I went for a walk downtown this Saturday. Most of it was in the middle of otherwise busy streets. The fact that I was carrying one side of a banner and periodically raising my voice in unison with a crowd that surrounded me is probably what kept me safe and free from arrest and/or prosecution.
Once again, I fell in love with my constitutional rights. Freedoms of speech and assembly, specifically. Police presence was at a minimum, perhaps because we were a group of educators, parents and students. We were wending our way through the streets of Oakland in broad daylight. We carried signs, pushed strollers, and some brought their little dogs on leashes. Our intent was to disrupt, not destroy. We wanted to keep our public schools open to the public. The traffic we impeded was generally supportive with their honking horns as hundreds of us streamed past, hollering and chanting and shuffling our feet.

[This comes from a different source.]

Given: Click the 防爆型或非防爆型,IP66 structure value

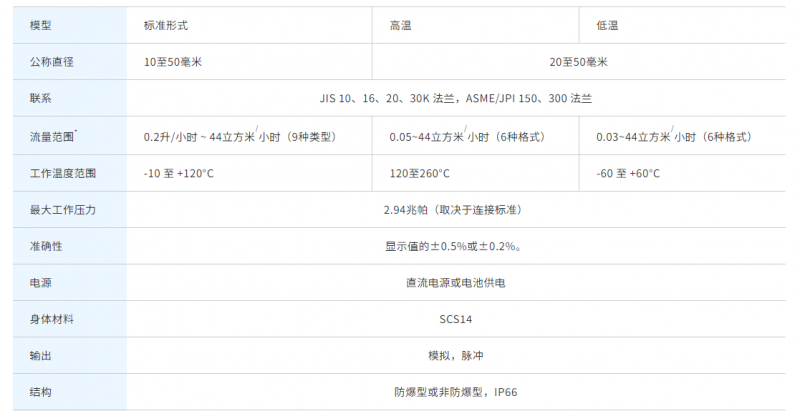Looking at the screenshot, I should tap(455, 392).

There was a certain familiarity with the crowd, some of whom I had taken to the streets with a few weeks back, making some of the same loud points but in a different corner of town. The message, "Save our schools," was still the same as well. There were also plenty of faces that I recognized from hanging around the same district for all this time. This time we weren't there for a training or professional development. We were there to raise a fuss.
In the months since the list of schools the Oakland Unified School District decided to close, things had gone from bad to worse to worser. Not only are they continuing with plans to close our school, they decided to cancel our playground repair and upgrade and give it away to a school they have designated as a "welcoming site" for students who will be displaced when our school shuts its doors. In the days and weeks since that announcement, I have found it hard to stand out on our school yard and look at the cracked pavement and imagine that somehow this is the playground these kids deserve. On top of this came the school board's decision to extend still more leases to charter schools so they can use the buildings they are currently seeking to empty.
So I walked a few miles with like-minded individuals and hoped for a future in which all those people who honked their horns or were handed a flyer will find a way to join us for whatever happens next. Because no matter how big the march is, somehow I ended up feeling very alone.